How to reference a Sanity account user as an "author" for a document.
Great question! Referencing Sanity account users as authors is a common need. Since Sanity account users aren't stored as documents in your Content Lake (they exist at the project/organization level), you can't create traditional document references to them directly. Here's the recommended approach:
Create Separate Author Documents (Recommended)

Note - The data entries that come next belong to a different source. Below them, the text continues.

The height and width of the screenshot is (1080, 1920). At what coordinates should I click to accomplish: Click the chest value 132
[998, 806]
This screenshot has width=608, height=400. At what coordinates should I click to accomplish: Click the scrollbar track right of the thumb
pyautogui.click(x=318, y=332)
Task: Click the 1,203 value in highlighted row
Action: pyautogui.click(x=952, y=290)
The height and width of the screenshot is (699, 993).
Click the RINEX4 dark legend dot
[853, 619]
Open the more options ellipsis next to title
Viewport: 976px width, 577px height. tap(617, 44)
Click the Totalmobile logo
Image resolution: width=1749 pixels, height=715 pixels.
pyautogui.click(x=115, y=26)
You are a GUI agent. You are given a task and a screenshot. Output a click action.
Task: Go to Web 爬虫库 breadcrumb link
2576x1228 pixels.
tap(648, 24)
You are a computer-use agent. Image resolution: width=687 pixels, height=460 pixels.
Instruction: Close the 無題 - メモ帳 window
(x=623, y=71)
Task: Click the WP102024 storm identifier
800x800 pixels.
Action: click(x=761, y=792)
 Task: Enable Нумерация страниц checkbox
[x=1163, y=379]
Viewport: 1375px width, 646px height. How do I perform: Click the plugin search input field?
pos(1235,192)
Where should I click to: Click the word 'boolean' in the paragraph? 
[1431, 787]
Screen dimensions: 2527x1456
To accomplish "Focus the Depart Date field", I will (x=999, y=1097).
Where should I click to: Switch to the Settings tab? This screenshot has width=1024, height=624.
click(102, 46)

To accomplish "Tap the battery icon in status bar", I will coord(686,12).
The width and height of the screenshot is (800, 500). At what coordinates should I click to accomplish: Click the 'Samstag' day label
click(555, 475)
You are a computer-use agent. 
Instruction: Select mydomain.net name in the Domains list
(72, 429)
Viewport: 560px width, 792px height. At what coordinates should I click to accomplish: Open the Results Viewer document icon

For most content-driven projects, creating a dedicated author document type gives you the most flexibility and is the standard approach:
defineType({
name: 'author',
type: 'document',
fields: [
defineField({name: 'name', type: 'string'}),
defineField({name: 'email', type: 'string'}),
defineField({name: 'userId', type: 'string', title: 'Sanity User ID'}),
defineField({name: 'bio', type: 'text'}),
defineField({name: 'photo', type: 'image'}),
defineField({name: 'socialLinks', type: 'array', of: [{type: 'url'}]})
]
})Then use a standard reference in your content documents:
defineField({
name: 'author',
type: 'reference',
to: [{type: 'author'}]
})Why this approach works best:
- Full control over author information and presentation
- Can add bios, photos, social links, and other content-specific metadata
- Easy to query with GROQ
- Authors can be managed through Studio like any other content
- Works seamlessly with Studio's reference UI
- Authors become part of your content model, which is useful for public-facing sites
Automatically Capture Current User Info
If you want to automatically populate author information when a document is created, you can use initial value templates. The currentUser object is available in the template context:
// In your sanity.config.ts
export default defineConfig({
// ... other config
document: {
newDocumentOptions: (prev, context) => {
return [
...prev,
{
id: 'article-with-author',
title: 'Article',
schemaType: 'article',
value: () => ({
authorName: context.currentUser?.name,
authorEmail: context.currentUser?.email,
authorId: context.currentUser?.id
})
}
]
}
}
})In your schema, define fields to store this information:
defineField({
name: 'authorId',
type: 'string',
title: 'Author ID',
readOnly: true
}),
defineField({
name: 'authorName',
type: 'string',
title: 'Author Name',
readOnly: true
})Pros: Automatic capture of who created the document, minimal setup
Cons: Values are snapshots at creation time - if a user changes their name later, existing documents won't update automatically; limited to basic user info (name, email, ID)
Hybrid Approach
You can combine both methods by storing the userId in your author documents to maintain a link to Sanity account users while still having rich author profiles:
defineType({
name: 'author',
type: 'document',
fields: [
defineField({
name: 'sanityUserId',
type: 'string',
title: 'Sanity User ID',
description: 'Links this author to their Sanity account'
}),
// ... other author fields
]
})This gives you the best of both worlds - rich author content plus a connection to actual Sanity users for permissions and workflows.
For most blogs, news sites, or content platforms where authors are displayed publicly, the separate author documents approach (first option) is definitely the way to go!